### [Text block]
Location
- Country: Canada
- Ecclesiastical province: Grouard–McLennan
- Population: ; 9,300 (22.1%);

Information
- Denomination: Catholic
- Sui iuris church: Latin Church
- Rite: Roman Rite
- Cathedral: Sacred Heart Cathedral

Current leadership
- Pope: Leo XIV
- Bishop: Hector Vila
- Metropolitan Archbishop: Charles Duval, C.Ss.R.

Map

Website
- whitehorsediocese.ca

= Diocese of Whitehorse =

Catholic ecclesiastical territory

The Roman Catholic Diocese of Whitehorse (Dioecesis Equialbensis) is a Latin Church ecclesiastical territory or diocese of the Catholic Church that includes Yukon and the northern portion of British Columbia north of latitude 57 degrees.

As of 2003, the diocese contains 23 parishes, 4 active diocesan priests, 9 religious priests, and 9,000 Catholics. It also has 8 women religious, 10 religious brothers, and 1 permanent deacon. The Diocese of Whitehorse is a suffragan diocese in the ecclesiastical province of the metropolitan Archdiocese of Grouard-McLennan.

### [Input data]
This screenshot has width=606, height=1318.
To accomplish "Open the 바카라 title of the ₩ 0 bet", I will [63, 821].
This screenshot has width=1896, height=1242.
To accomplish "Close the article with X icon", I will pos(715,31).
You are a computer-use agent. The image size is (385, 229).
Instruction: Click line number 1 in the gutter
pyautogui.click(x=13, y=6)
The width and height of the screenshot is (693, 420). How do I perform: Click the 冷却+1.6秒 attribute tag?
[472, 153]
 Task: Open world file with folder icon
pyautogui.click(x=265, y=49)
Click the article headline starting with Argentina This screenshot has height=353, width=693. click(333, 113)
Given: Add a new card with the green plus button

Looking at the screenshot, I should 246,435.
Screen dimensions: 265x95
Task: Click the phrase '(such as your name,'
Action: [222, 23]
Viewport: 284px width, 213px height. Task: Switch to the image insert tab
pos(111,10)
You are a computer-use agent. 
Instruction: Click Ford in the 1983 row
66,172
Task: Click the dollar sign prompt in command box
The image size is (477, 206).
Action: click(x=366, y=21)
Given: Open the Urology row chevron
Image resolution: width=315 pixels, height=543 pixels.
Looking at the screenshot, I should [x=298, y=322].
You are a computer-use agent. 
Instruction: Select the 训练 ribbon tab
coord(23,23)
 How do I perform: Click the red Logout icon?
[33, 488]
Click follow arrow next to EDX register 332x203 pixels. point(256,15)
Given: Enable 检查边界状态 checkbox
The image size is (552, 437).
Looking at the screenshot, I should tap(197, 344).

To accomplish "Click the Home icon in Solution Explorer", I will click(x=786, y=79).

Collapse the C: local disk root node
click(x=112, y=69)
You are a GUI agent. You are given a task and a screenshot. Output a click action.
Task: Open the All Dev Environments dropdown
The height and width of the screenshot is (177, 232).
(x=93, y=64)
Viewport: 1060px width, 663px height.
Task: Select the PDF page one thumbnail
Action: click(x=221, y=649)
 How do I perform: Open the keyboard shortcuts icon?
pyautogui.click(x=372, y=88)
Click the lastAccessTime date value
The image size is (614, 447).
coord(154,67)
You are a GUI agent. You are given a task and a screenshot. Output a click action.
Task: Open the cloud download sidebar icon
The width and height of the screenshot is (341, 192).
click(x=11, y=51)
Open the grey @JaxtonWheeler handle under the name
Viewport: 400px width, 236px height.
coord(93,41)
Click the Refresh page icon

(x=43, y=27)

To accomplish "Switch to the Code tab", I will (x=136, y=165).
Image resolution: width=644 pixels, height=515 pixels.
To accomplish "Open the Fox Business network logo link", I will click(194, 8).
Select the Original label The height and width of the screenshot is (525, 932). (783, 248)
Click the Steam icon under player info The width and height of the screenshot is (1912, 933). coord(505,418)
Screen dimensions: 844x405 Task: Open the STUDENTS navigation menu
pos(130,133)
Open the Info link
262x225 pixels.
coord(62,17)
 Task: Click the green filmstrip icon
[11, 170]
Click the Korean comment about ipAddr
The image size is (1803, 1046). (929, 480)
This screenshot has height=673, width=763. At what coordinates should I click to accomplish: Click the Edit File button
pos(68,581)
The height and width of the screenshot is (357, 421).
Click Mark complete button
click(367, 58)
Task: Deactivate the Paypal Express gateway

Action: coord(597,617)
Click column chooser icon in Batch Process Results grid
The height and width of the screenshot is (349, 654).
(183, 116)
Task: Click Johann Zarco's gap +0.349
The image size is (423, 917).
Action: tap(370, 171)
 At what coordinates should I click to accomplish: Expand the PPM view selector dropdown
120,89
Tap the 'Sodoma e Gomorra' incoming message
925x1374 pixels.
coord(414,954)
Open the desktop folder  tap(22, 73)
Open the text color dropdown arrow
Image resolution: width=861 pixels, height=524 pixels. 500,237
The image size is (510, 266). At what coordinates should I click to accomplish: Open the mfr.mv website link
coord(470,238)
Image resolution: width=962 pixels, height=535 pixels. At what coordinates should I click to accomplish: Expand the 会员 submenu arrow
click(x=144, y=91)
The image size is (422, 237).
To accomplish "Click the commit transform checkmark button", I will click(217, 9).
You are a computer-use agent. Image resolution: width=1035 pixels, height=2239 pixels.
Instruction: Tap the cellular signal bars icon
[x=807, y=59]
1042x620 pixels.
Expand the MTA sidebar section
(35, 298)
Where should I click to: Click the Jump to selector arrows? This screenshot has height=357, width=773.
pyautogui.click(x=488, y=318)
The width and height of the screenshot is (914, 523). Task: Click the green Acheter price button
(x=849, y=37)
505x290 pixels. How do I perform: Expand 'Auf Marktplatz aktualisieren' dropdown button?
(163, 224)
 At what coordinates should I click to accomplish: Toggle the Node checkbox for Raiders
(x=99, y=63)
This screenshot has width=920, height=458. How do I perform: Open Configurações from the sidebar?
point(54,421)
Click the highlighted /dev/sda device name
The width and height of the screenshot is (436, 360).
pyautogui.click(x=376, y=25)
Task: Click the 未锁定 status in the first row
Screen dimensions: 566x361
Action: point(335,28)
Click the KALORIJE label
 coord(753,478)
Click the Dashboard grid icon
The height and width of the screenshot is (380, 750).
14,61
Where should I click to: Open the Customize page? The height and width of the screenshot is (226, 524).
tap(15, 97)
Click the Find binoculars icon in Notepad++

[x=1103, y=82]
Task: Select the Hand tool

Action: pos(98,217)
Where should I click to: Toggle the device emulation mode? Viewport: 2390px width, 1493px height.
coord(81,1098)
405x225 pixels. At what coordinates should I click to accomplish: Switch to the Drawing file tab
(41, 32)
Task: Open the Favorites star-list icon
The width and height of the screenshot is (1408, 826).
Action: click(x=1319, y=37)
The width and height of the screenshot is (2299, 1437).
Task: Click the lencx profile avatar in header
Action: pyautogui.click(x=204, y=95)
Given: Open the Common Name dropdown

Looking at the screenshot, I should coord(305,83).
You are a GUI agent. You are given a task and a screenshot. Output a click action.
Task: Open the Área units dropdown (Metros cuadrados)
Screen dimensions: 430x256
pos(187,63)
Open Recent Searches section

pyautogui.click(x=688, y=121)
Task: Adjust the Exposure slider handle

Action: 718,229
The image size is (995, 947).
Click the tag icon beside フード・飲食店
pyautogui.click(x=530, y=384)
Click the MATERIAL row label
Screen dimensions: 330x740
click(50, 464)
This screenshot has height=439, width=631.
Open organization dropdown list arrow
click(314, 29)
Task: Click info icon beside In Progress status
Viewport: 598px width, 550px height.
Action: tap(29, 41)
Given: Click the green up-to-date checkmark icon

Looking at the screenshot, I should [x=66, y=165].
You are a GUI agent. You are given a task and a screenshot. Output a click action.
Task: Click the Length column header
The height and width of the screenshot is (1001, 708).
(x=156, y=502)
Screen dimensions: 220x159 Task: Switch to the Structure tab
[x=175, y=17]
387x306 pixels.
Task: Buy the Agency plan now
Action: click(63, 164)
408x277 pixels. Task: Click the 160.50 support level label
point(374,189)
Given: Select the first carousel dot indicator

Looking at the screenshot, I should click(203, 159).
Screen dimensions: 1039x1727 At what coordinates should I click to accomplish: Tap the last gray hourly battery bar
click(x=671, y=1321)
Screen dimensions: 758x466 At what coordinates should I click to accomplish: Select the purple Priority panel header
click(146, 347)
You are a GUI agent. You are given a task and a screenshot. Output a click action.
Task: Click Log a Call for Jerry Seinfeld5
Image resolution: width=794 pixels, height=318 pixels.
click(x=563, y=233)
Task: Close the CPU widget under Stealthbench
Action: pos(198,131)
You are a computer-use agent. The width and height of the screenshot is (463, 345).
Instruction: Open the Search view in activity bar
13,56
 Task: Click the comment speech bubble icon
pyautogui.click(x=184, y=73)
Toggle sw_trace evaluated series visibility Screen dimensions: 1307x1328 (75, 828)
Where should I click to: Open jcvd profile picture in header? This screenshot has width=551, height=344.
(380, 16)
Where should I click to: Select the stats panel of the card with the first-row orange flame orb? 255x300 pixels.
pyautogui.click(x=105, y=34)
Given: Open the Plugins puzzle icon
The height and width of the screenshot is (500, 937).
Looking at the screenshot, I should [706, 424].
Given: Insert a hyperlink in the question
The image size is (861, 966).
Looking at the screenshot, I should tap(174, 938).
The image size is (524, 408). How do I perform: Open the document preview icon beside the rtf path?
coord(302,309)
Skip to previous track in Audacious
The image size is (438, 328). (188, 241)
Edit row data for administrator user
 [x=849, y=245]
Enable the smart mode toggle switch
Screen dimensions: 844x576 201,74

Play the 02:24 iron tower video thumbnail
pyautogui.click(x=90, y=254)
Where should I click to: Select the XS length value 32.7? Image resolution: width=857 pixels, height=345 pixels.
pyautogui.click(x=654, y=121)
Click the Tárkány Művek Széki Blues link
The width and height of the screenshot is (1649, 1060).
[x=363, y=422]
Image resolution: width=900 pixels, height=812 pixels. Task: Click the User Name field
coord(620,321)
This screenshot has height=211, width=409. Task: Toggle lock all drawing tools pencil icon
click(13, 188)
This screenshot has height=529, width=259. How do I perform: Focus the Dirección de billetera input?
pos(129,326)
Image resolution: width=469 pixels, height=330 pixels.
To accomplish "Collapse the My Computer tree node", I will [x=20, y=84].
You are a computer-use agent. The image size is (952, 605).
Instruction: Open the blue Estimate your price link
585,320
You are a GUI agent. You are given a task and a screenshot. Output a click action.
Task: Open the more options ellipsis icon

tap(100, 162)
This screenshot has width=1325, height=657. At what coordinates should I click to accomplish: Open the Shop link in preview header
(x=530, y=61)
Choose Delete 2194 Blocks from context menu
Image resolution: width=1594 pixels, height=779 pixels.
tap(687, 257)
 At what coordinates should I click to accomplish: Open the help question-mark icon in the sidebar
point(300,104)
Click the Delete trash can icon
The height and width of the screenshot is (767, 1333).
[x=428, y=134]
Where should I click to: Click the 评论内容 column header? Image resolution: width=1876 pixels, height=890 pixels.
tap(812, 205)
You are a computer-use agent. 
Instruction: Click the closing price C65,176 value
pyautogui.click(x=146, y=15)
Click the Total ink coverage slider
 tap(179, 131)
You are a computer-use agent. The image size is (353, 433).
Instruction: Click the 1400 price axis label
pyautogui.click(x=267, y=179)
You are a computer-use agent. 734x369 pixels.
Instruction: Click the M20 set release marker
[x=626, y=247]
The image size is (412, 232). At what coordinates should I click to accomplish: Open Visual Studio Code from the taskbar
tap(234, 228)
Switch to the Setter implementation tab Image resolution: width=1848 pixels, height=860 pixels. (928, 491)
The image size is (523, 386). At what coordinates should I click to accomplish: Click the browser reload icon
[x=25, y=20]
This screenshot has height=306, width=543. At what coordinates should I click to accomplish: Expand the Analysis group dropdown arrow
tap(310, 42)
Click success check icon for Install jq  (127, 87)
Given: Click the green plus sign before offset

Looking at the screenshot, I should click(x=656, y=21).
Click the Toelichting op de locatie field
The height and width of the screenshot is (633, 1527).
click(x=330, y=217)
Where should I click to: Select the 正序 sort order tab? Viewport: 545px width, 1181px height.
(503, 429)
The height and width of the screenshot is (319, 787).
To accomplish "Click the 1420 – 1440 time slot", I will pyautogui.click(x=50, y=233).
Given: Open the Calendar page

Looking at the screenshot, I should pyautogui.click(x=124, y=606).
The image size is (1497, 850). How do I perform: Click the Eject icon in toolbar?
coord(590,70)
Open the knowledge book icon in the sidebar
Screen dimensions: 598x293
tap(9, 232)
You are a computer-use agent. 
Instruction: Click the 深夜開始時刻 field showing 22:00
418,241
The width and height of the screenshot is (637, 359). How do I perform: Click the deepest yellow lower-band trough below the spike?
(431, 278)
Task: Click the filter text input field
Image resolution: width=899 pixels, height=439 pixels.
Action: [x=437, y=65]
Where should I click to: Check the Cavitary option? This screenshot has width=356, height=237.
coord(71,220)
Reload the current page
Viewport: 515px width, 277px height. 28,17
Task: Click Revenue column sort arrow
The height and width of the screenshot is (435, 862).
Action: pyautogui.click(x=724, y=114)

### [Task instructions]
1: Reproduce the portion of the Diocese of Whitehorse text starting at "Catholic ecclesiastical territory" and ending at "latitude 57 degrees.", keeping every word unchanged.
2: Write out the records word for word, starting at their first line and ending at the line that contains "Click follow arrow", with both of those lines included.
The Diocese of Whitehorse text and the records bear no relation to each other.

### [Task results]
1:
Catholic ecclesiastical territory

The Roman Catholic Diocese of Whitehorse (Dioecesis Equialbensis) is a Latin Church ecclesiastical territory or diocese of the Catholic Church that includes Yukon and the northern portion of British Columbia north of latitude 57 degrees.

2:
This screenshot has width=606, height=1318.
To accomplish "Open the 바카라 title of the ₩ 0 bet", I will [63, 821].
This screenshot has width=1896, height=1242.
To accomplish "Close the article with X icon", I will pos(715,31).
You are a computer-use agent. The image size is (385, 229).
Instruction: Click line number 1 in the gutter
pyautogui.click(x=13, y=6)
The width and height of the screenshot is (693, 420). How do I perform: Click the 冷却+1.6秒 attribute tag?
[472, 153]
 Task: Open world file with folder icon
pyautogui.click(x=265, y=49)
Click the article headline starting with Argentina This screenshot has height=353, width=693. click(333, 113)
Given: Add a new card with the green plus button

Looking at the screenshot, I should 246,435.
Screen dimensions: 265x95
Task: Click the phrase '(such as your name,'
Action: [222, 23]
Viewport: 284px width, 213px height. Task: Switch to the image insert tab
pos(111,10)
You are a computer-use agent. 
Instruction: Click Ford in the 1983 row
66,172
Task: Click the dollar sign prompt in command box
The image size is (477, 206).
Action: click(x=366, y=21)
Given: Open the Urology row chevron
Image resolution: width=315 pixels, height=543 pixels.
Looking at the screenshot, I should [x=298, y=322].
You are a computer-use agent. 
Instruction: Select the 训练 ribbon tab
coord(23,23)
 How do I perform: Click the red Logout icon?
[33, 488]
Click follow arrow next to EDX register 332x203 pixels. point(256,15)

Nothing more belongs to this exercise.